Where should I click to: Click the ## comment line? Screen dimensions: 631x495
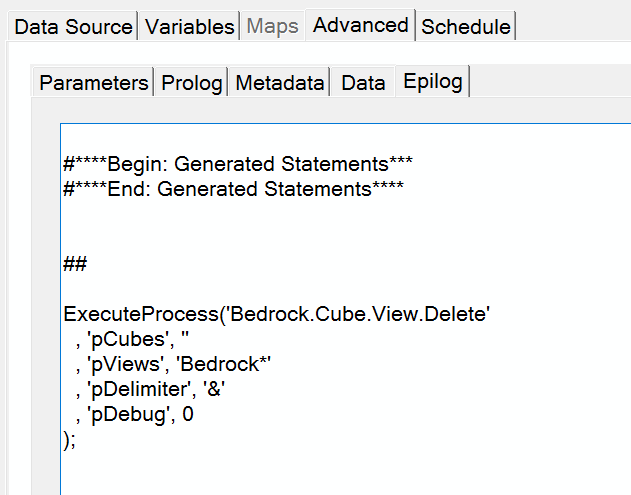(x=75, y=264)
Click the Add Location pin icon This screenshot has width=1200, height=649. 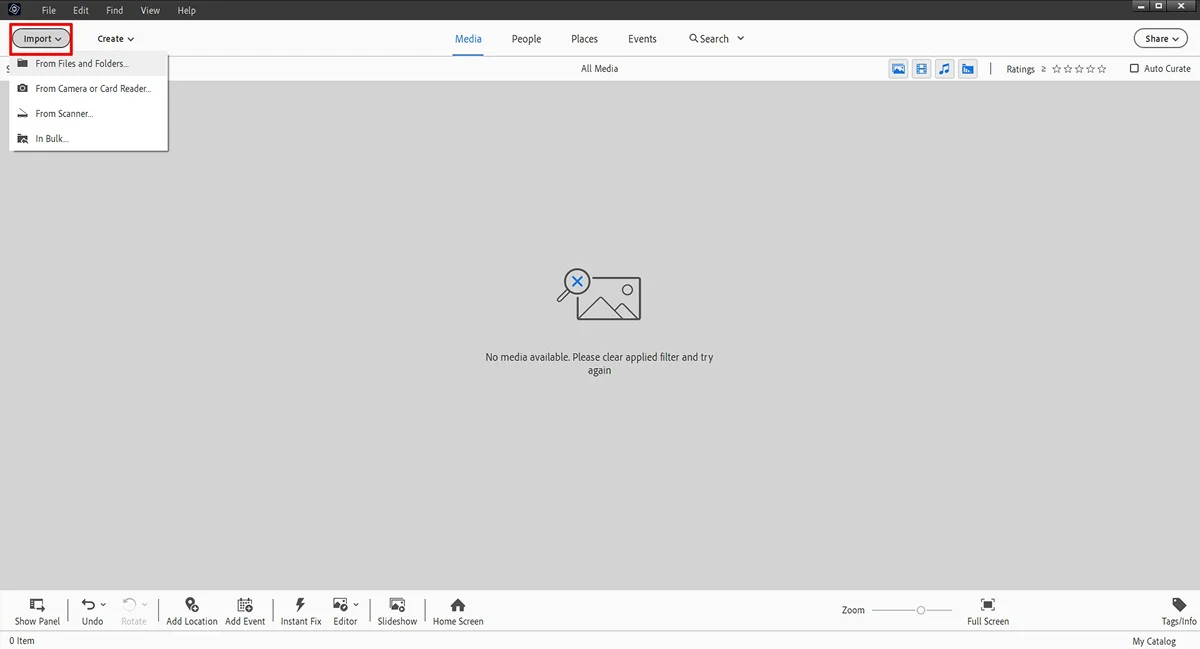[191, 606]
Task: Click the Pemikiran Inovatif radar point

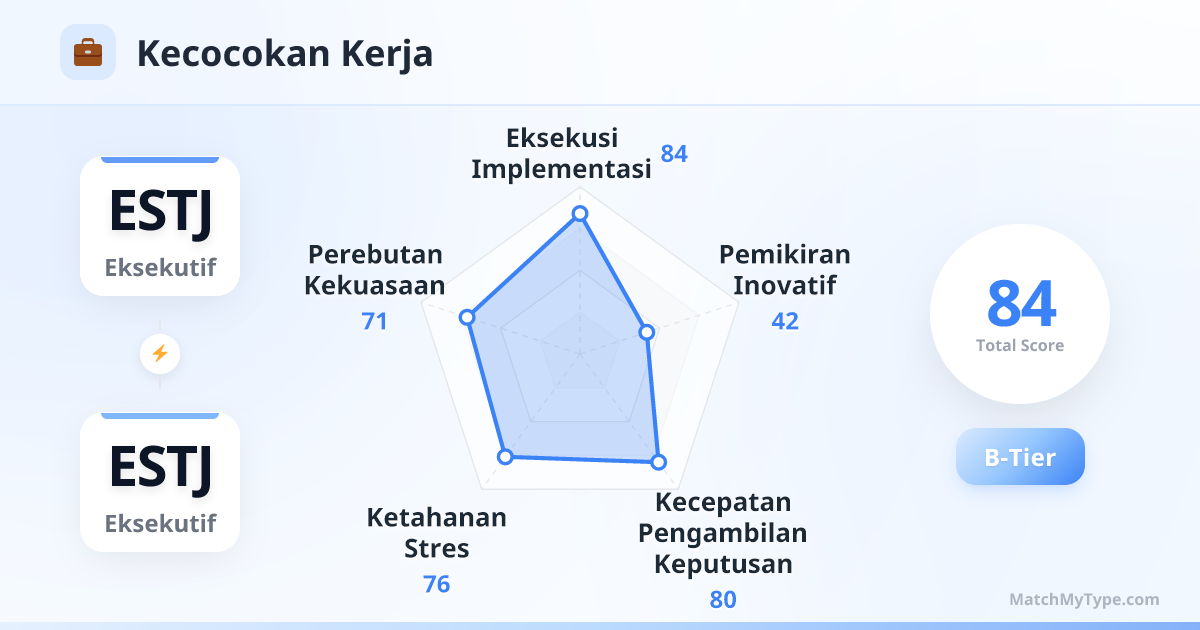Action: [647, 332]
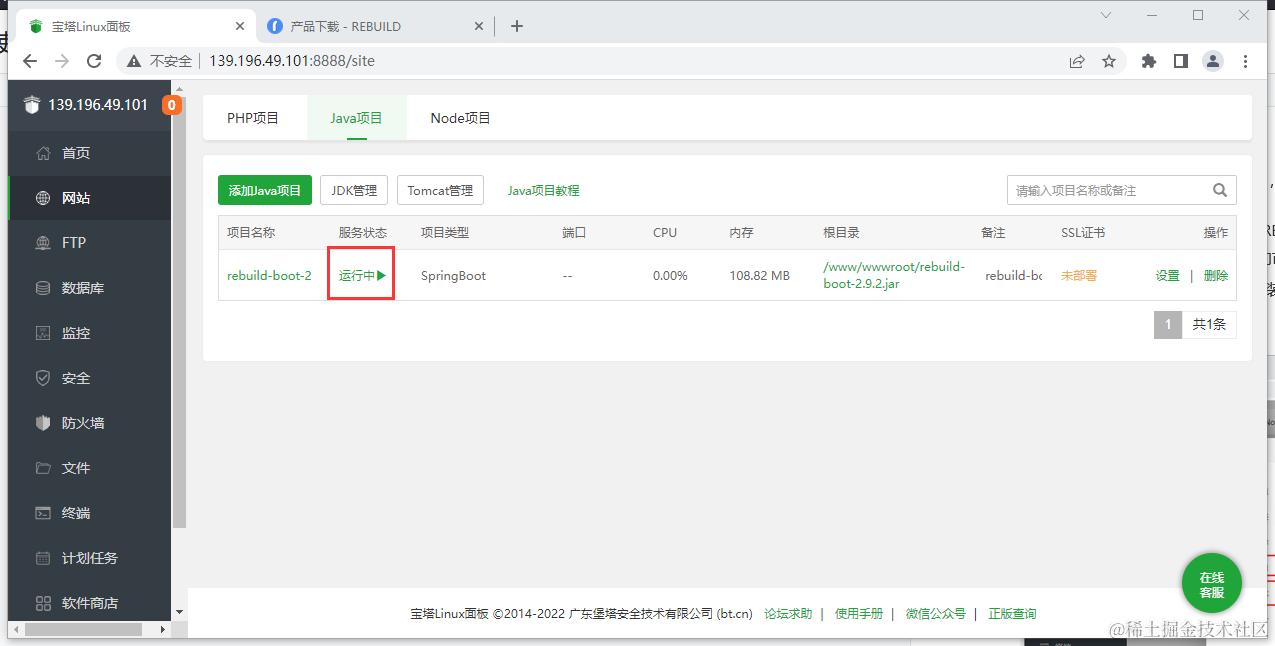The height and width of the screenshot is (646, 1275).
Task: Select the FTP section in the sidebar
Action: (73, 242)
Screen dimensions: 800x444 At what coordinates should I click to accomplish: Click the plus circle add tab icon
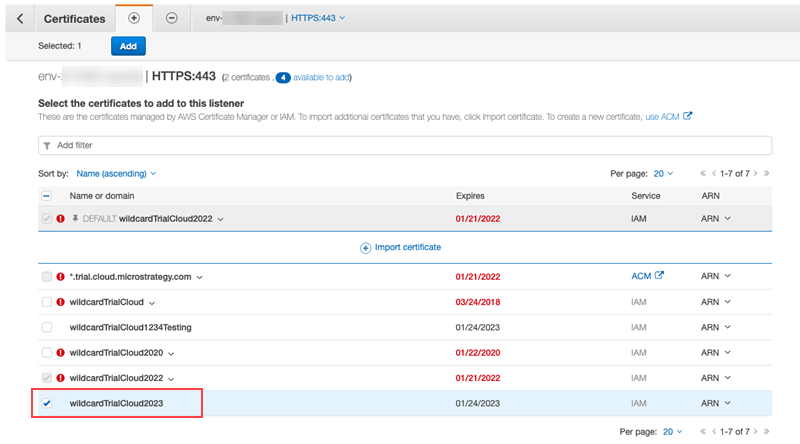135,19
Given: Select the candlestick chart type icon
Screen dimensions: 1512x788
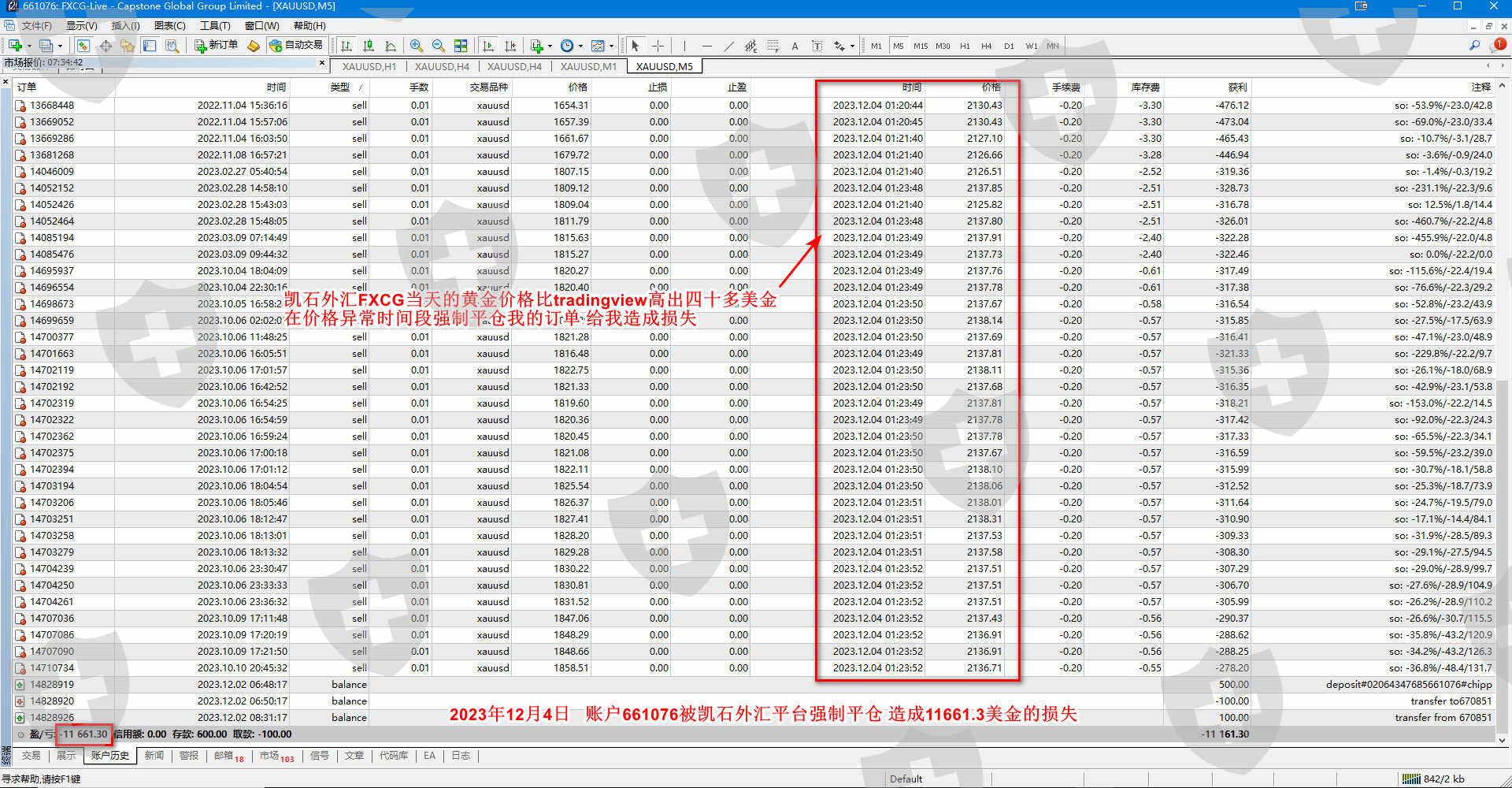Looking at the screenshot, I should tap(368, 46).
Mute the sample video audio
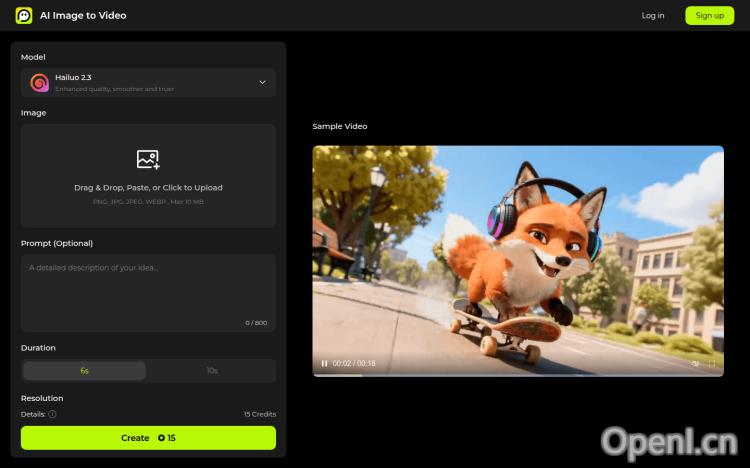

----

# AIM OF THE TASK
Each line from the one that holds "Screen dimensions: 1512x788" through the final line of the data must be retyped exactly; the pictures must not appear.

# RESPONSE FOR THIS EXERCISE
Screen dimensions: 1512x788
Looking at the screenshot, I should tap(368, 46).
Mute the sample video audio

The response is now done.